RECORDS FOR THIS EXERCISE =>
● ● ● ● ●
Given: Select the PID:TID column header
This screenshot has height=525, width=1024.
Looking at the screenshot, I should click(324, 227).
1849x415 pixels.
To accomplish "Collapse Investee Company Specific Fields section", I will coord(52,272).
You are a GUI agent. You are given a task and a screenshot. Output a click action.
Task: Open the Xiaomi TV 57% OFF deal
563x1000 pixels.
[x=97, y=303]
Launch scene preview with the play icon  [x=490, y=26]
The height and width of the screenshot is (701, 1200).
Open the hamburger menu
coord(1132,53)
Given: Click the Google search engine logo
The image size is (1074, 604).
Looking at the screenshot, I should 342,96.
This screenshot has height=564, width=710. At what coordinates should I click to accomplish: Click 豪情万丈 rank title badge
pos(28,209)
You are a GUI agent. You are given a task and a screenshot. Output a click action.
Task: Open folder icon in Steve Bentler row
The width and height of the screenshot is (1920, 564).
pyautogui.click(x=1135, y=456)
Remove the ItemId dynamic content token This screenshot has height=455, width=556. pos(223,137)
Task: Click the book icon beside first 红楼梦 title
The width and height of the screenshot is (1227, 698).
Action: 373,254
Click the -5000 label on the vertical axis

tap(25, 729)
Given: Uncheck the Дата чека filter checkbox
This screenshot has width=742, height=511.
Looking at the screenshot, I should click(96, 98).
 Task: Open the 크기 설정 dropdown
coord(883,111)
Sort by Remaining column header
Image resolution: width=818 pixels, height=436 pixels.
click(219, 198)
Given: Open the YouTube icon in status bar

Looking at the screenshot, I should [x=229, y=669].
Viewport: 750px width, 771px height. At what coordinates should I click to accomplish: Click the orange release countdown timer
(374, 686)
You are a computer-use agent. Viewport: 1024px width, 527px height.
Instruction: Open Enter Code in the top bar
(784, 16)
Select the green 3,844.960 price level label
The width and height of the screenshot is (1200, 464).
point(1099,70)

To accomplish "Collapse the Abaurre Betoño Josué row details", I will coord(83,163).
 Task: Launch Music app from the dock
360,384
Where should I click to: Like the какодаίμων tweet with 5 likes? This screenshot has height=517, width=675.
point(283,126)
● ● ● ● ●
WHAT IS NEEDED => Where a line above holds the word "header", copy it.

EXERCISE RESULT =>
Given: Select the PID:TID column header
Sort by Remaining column header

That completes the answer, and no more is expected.